Look through the lines below for the word "will", and copy every line that has it.

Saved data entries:
_ _ _ _ _

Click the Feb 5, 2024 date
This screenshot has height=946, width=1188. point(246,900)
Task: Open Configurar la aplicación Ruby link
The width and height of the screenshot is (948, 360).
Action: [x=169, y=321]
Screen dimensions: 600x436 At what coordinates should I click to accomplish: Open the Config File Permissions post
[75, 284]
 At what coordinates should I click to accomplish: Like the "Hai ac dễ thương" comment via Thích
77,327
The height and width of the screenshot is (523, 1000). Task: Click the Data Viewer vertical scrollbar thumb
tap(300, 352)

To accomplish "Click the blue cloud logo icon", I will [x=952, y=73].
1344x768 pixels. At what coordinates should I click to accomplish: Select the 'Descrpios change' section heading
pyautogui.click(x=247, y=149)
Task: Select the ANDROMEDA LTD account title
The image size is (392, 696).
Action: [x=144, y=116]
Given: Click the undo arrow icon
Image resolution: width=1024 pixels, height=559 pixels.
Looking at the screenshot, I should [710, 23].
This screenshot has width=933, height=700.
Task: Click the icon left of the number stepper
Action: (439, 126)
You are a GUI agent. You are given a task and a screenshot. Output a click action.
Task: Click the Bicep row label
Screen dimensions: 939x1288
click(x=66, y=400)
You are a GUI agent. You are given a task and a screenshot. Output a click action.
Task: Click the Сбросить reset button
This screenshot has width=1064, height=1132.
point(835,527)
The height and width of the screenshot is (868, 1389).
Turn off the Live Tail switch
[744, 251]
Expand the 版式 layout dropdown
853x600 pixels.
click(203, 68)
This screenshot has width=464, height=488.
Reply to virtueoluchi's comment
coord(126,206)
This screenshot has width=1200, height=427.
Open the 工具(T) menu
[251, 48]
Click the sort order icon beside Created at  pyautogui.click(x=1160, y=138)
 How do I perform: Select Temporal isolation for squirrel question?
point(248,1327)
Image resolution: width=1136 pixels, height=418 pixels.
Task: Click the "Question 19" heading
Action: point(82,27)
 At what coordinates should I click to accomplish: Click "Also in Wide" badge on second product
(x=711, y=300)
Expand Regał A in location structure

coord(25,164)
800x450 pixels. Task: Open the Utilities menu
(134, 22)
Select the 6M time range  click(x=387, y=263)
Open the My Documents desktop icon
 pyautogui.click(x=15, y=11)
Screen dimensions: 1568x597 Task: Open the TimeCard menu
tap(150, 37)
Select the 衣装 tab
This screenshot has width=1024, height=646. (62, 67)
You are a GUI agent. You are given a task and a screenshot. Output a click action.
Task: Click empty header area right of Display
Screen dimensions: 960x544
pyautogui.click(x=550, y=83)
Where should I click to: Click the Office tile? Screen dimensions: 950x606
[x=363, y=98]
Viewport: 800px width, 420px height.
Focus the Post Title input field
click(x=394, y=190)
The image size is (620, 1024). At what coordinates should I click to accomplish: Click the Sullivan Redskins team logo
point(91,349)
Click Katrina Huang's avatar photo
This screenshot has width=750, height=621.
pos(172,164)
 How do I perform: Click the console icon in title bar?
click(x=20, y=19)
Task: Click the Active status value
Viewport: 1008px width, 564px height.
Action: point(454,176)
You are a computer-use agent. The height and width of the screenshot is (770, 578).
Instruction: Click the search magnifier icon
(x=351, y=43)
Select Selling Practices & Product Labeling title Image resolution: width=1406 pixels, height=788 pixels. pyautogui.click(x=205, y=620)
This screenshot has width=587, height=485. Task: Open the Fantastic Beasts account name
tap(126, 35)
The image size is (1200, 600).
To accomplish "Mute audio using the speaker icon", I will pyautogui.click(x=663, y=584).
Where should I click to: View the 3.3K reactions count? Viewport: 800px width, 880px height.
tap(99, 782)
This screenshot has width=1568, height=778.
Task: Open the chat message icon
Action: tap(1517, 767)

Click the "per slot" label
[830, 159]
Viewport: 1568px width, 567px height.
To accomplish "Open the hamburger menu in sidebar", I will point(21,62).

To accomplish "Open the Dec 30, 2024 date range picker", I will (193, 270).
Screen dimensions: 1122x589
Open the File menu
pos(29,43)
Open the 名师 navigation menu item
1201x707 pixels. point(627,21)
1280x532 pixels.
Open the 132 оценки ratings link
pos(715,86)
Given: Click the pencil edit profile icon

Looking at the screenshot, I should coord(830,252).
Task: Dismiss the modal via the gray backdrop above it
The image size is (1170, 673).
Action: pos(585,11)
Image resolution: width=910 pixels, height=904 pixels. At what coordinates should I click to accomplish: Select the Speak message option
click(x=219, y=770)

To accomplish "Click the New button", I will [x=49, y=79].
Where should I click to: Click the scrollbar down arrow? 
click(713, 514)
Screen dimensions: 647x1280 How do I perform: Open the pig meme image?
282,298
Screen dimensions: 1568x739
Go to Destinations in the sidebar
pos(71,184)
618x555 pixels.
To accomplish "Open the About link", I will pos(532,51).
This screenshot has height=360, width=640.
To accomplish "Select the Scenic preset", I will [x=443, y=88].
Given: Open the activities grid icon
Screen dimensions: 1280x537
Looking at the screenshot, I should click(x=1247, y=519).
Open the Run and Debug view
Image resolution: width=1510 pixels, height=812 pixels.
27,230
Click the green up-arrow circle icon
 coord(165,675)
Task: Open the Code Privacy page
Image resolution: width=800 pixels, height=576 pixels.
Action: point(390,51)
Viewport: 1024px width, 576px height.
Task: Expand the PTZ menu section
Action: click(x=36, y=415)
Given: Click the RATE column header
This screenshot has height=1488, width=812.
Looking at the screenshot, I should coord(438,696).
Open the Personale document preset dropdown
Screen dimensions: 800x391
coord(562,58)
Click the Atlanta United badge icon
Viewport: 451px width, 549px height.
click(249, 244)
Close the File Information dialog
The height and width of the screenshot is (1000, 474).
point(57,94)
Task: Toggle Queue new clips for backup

_ _ _ _ _

* RESPONSE BELOW:
To accomplish "Click the blue cloud logo icon", I will [x=952, y=73].
To accomplish "Mute audio using the speaker icon", I will pyautogui.click(x=663, y=584).
To accomplish "Open the hamburger menu in sidebar", I will point(21,62).
To accomplish "Open the Dec 30, 2024 date range picker", I will (193, 270).
To accomplish "Click the New button", I will [x=49, y=79].
To accomplish "Open the About link", I will pos(532,51).
To accomplish "Select the Scenic preset", I will [x=443, y=88].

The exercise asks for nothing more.